My cover for Not His Kiss To Take is now finished!  Thank you to the very talented Angela Waters for making my ideas a reality.

And the story is almost ready too, editing is all done.  Now just have to sort out the Smashwords Style Guide and it will be ready for uploading, hopefully by mid-December at the latest (depends on the stresses of the Evil Day Job).  

Will post links as soon as it's up and downloadable.

Thursday, 27 September 2012

Not His Kiss to Take

I'm currently editing (almost done!) my upcoming FREE read, Not His Kiss to Take.  Not quite sure how I'll make it available (Smashwords, most likely, and Amazon), but will post particulars when I have it ready to go (I now estimate end of November, 2012).

Find out what happens a bossy, junkie, has-been doctor with questionable ethics meets his match in a stubborn twenty-something bundle of curiosity with a bit of a temper.

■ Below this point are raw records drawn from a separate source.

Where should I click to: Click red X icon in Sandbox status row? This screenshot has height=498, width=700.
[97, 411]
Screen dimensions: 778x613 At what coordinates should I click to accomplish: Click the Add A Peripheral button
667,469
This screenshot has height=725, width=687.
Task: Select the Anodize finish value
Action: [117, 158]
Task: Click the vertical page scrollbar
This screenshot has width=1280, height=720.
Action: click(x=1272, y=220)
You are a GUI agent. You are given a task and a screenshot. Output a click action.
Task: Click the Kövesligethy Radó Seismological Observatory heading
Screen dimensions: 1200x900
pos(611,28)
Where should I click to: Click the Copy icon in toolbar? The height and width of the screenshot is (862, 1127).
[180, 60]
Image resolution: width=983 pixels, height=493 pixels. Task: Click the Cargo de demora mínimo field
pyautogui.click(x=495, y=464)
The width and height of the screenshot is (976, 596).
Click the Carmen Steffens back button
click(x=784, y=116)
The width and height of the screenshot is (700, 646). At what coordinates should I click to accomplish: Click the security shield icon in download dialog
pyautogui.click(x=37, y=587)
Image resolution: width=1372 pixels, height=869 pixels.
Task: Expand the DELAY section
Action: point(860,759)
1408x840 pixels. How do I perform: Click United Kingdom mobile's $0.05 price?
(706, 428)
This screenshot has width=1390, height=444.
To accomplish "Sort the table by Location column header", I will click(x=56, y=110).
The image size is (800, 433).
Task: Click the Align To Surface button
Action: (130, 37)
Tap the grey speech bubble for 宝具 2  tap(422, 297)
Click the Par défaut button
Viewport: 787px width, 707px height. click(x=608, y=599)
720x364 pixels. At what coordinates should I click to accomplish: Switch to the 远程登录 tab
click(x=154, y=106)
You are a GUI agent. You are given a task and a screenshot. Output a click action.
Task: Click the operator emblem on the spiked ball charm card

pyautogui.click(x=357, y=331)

Dr. Evan Harrison has become a recluse, a prisoner inside his own house, felled in his prime by a migraine headache without end.  All he'd ever wanted was to be a doctor, and now he's nothing - until chance delivers a beaten and battered Jamie into his care.  Fourteen years his junior, gorgeous, mouthy, stubborn and...completely and unquestionably straight.  Maybe.  Or maybe not...

Jamie doesn't know what the hell hit him (other than there were three of them), and that he's broken and in pain and he doesn't know the identity of the kind stranger with the cold stethoscope, warm eyes and voice of an angel looking after him.  And he sure as hell doesn't know why he finds him sexy...or likes his bossiness.

Not His Kiss to Take is a contemporary m/m short novel containing light medical kink/fetish aspects, light BDSM elements (bondage, spanking, breath-play), lots of swear words, wishes for kisses and the use of medical gloves in a manner probably not intended by the manufacturer.  Heat level:  HOT!  Possibility of smoke, flames and dangerous backdrafts.  But you knew I don't do sweet, right?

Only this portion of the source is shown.